Cinque poesie in anteprima da “Ampi margini” di Gianni Montieri (LiberAria Editrice, 2022).
PHILIP ROTH A PIAZZA DEL GESÙ
L’approssimarsi delle chiese
la religione e il suo ingombro
il paradosso sublime del mare
a un passo, crudele e anarchico
come questa città, la piazza
ferma sul decumano inferiore:
uno mi parla e mi domanda
se sono americano, non lo so
non lo sono, qui sono nuovo
come il Gesù, immacolato
come l’obelisco, tutto ha senso,
pure Cristo, solo quando è nuovo.
GRACE PALEY A MONTE CALVARIO
Ho sempre creduto alle somiglianze
e vedo queste donne così distanti
da me, così uguali, cosa dovrebbe,
mi domando, distinguerle da me?
Stanno sull’uscio di una bottega
e discutono a voce alta, si capisce
che non è una lite, è volersi spiegare
una è grassa e ha il rossetto rosa,
mi fermo alla chiesa dello Splendore
e sono morta lo so, guardo ovunque
come ho sempre fatto.
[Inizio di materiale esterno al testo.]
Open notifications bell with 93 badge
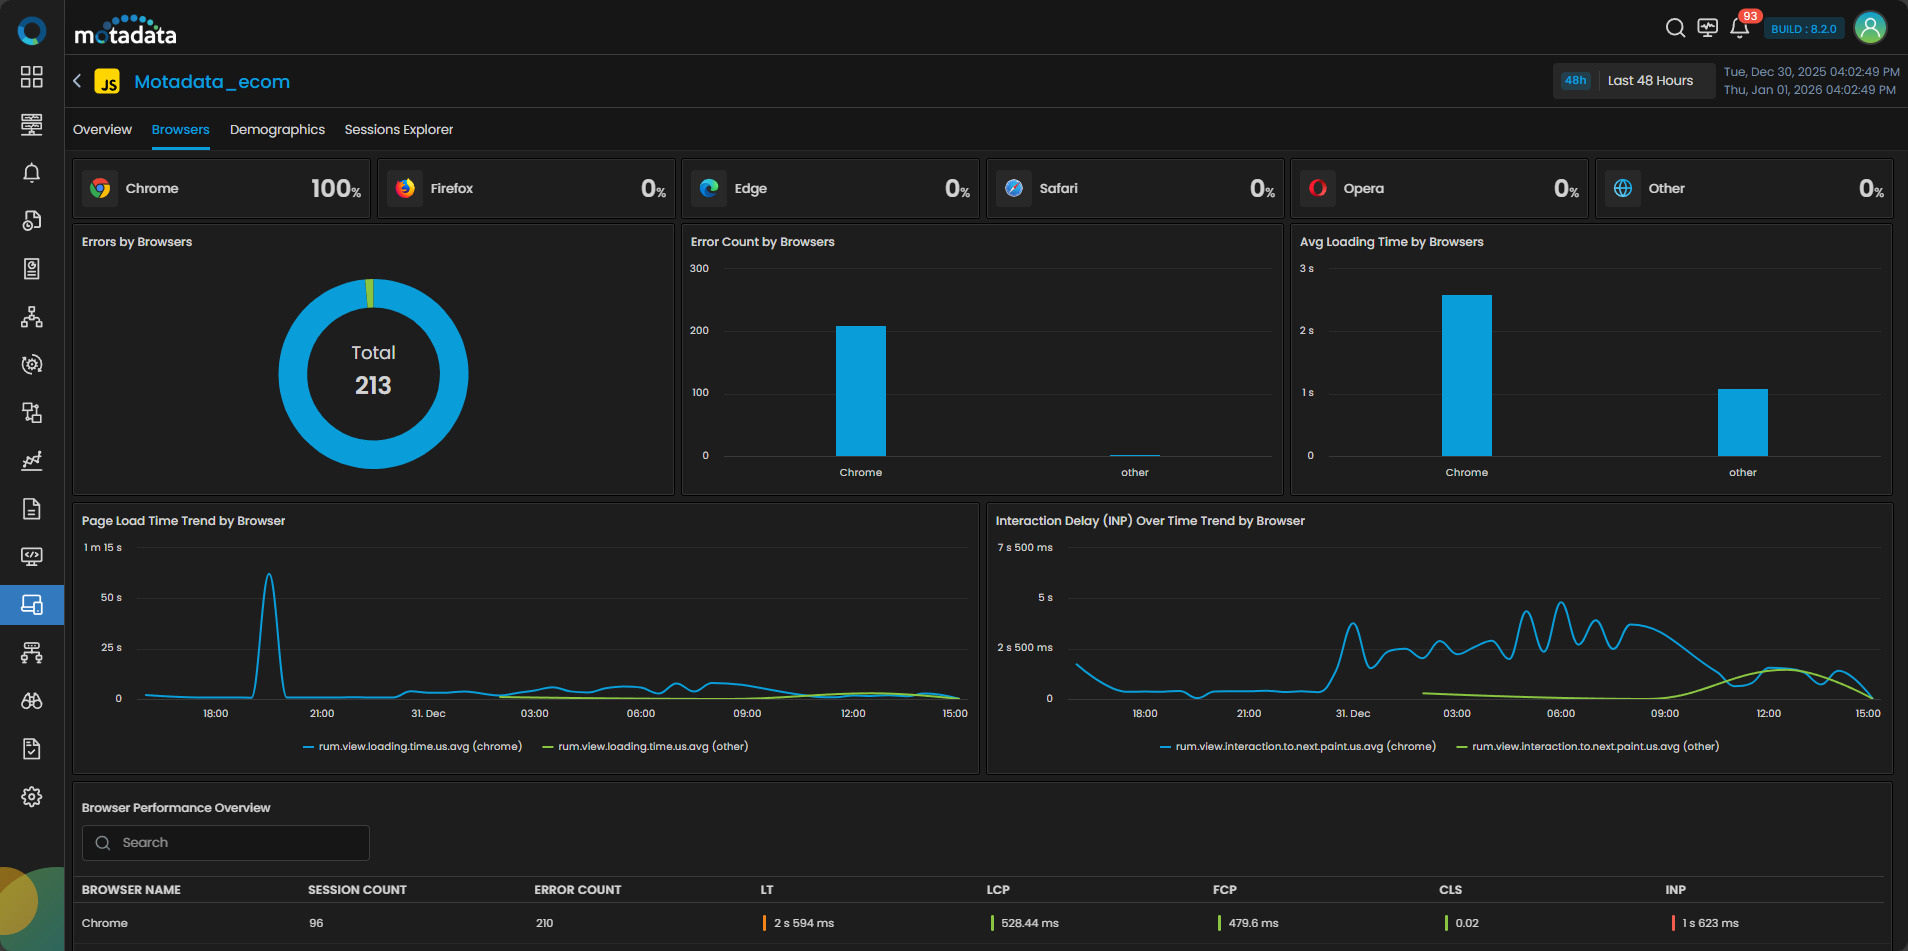 1739,28
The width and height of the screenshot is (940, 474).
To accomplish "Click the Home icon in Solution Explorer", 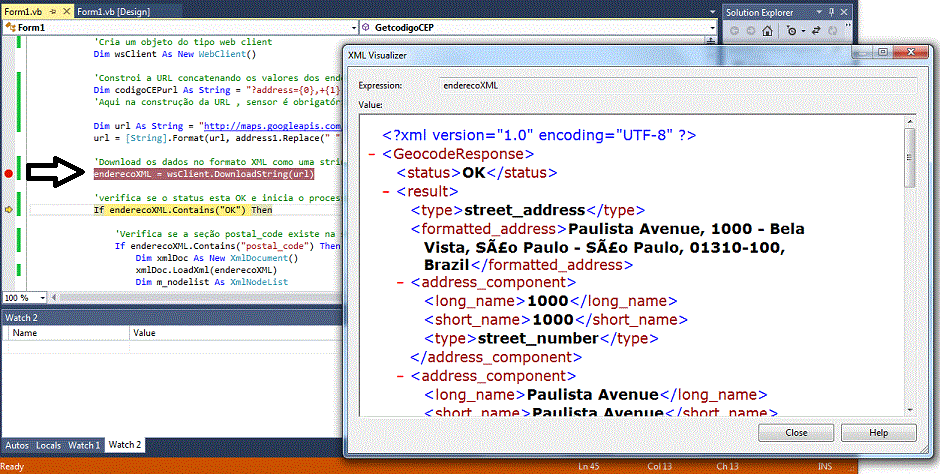I will coord(767,31).
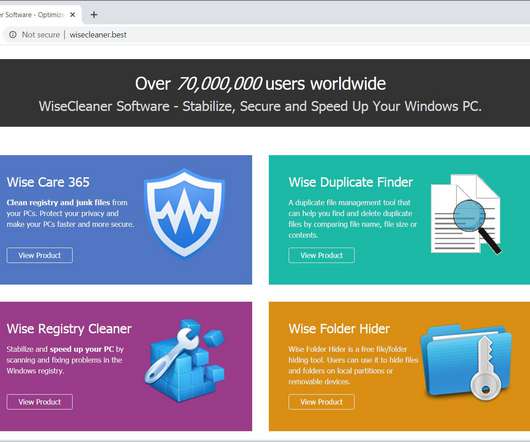
Task: Click the Wise Duplicate Finder document magnifier icon
Action: 466,214
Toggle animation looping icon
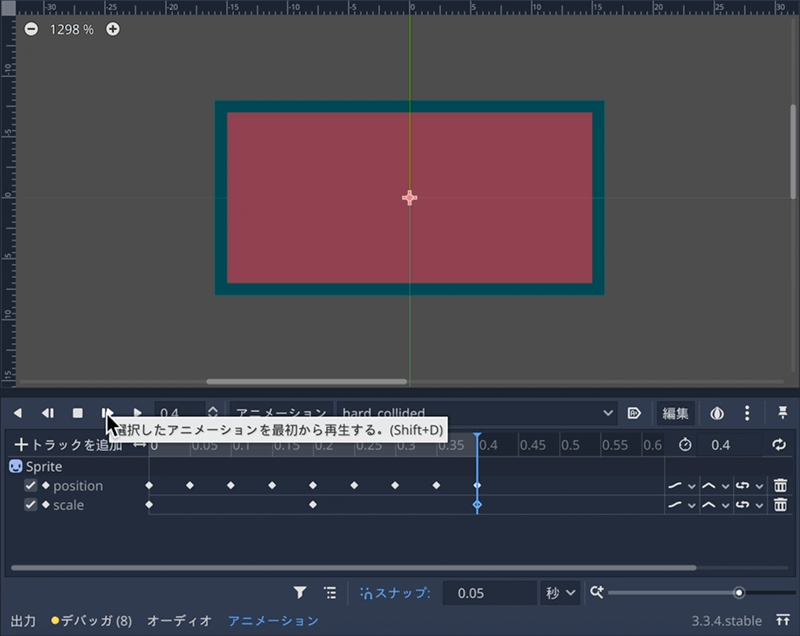800x636 pixels. pyautogui.click(x=779, y=445)
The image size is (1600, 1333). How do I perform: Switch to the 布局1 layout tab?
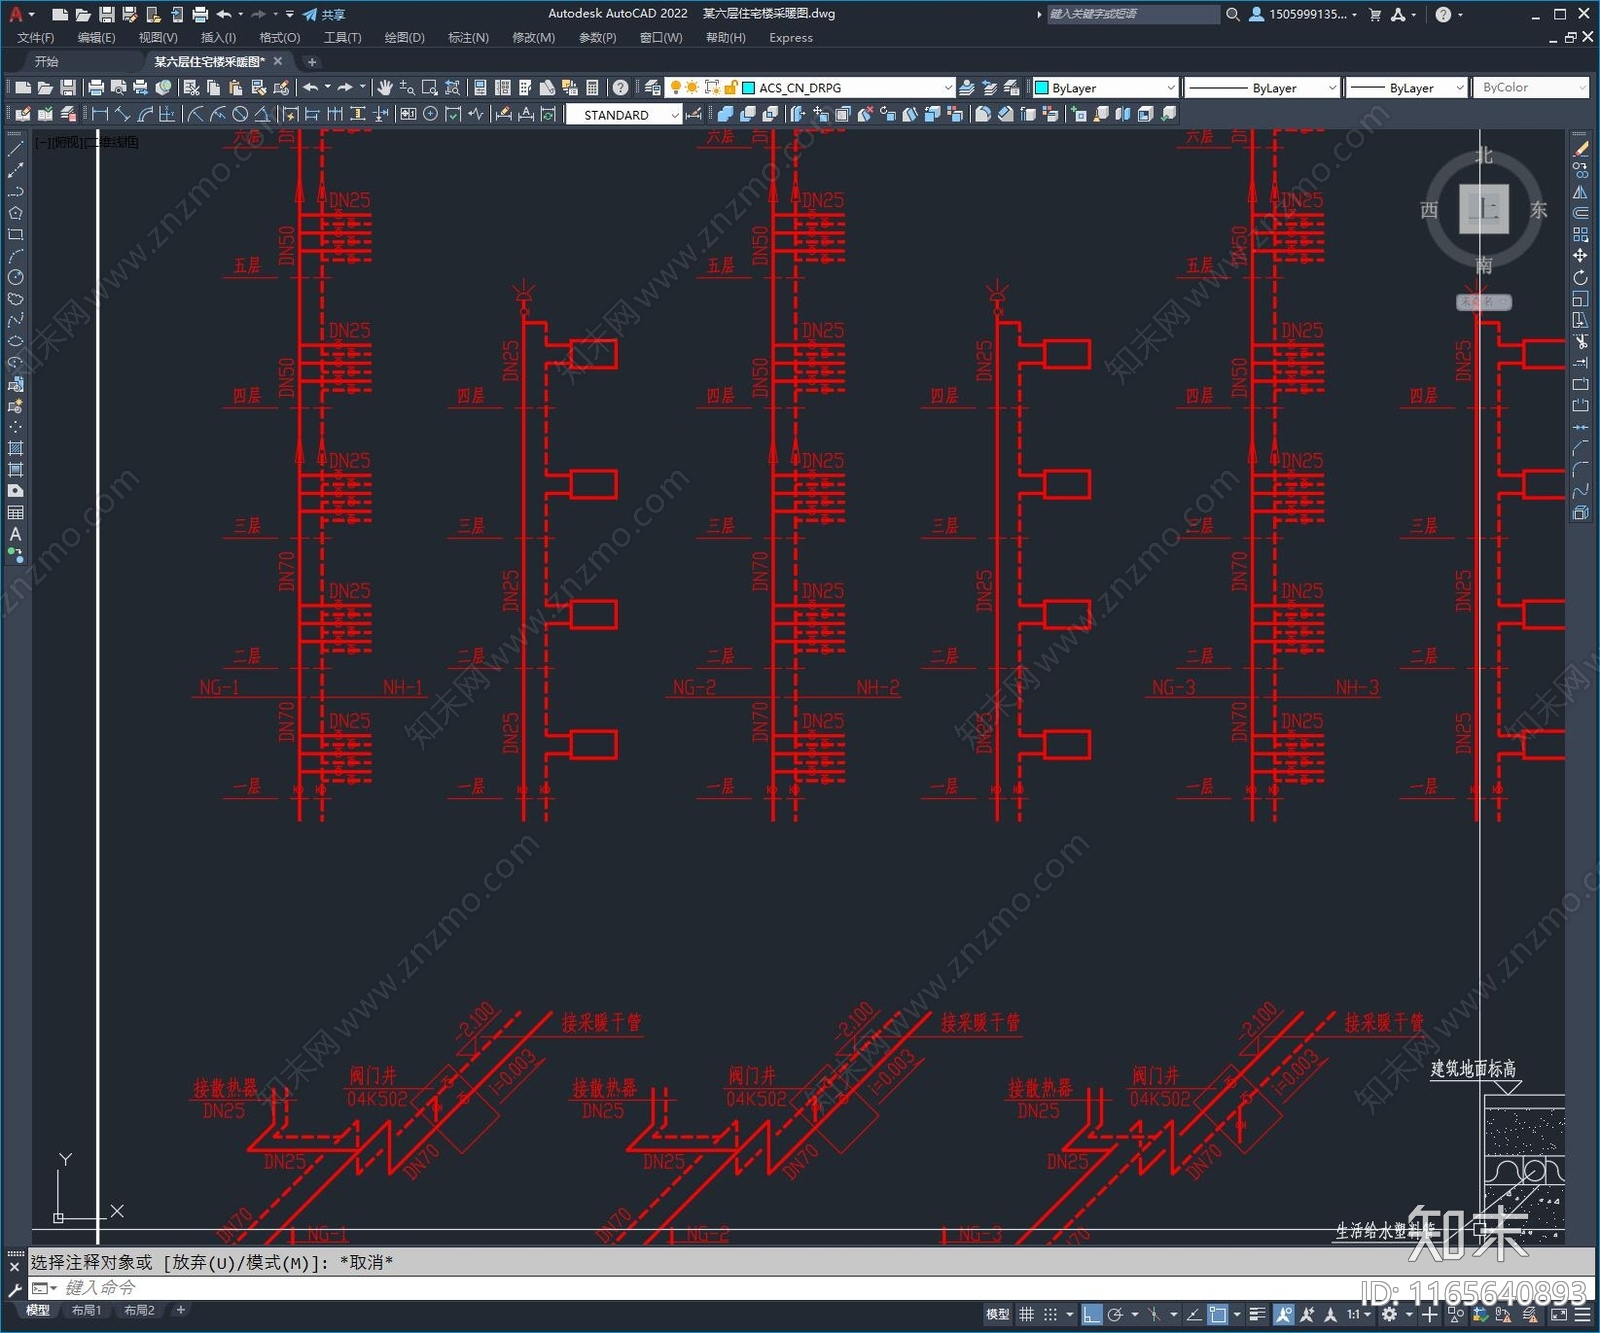(x=86, y=1310)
L’altra indossa
gli orecchini a cerchio, a volersi spiegare.
DAVID FOSTER WALLACE A MARECHIARO
È sera finalmente, qui è un posto
da poeti, il resto è da non crederci.
Dio non esiste, ma se esistesse, remota
possibilità, mi avrebbe spedito quaggiù
in una terra che è dopo la realtà
gente ipervissuta quindi mai nata
sono tanti e troppo rapidi, eterno
rodeo dove sei tu il cavallo e il toro,
dove quando piove il mare si fa nero,
scuro come la ruggine di fuori Boston,
un personaggio di Pynchon, baciarti qui
mi farebbe piccolo come a Capri vite fa.
DONALD BARTHELME A PIAZZA DEL PLEBISCITO
La statua di cristallo liquido, di vetro fuso
si muove verso il lato destro della piazza
il palazzo reale prova a piegarsi sull’acqua
un lampione colorato si flette e lo tira su
l’uomo non risponde, è svenuto, perduto,
l’ambulanza viene da dietro, dal San Carlo,
il medico è tranquillo, fa segni come “ok”
uno con la divisa blu li sposta tutti quanti
come in un cerchio magico – che si apre
nel cerchio della piazza – vedo lo scrittore
steso e da morto so che non è il suo tempo
poi uno scooter balza fuori dalla metropolitana.
RAYMOND CARVER A SAN MARTINO
Scattare una fotografia da quassù
con i capelli di Tess nell’inquadratura
l’obliquo perpetuo dove crollano
le mura. Una chiave, un foglio, un incipit
con la parola mare e un altro di rinuncia
per commozione, per sottrazione, trovare,
intanto che accavalli le gambe sul muretto,
l’aggettivo unico, il tempo e la ragione
poi passa un cane uscito da un ricordo
scoppia un tramonto irreversibile
fermo come il rosso di certi nostri laghi
o il mio orologio dall’agosto dell’ottantotto.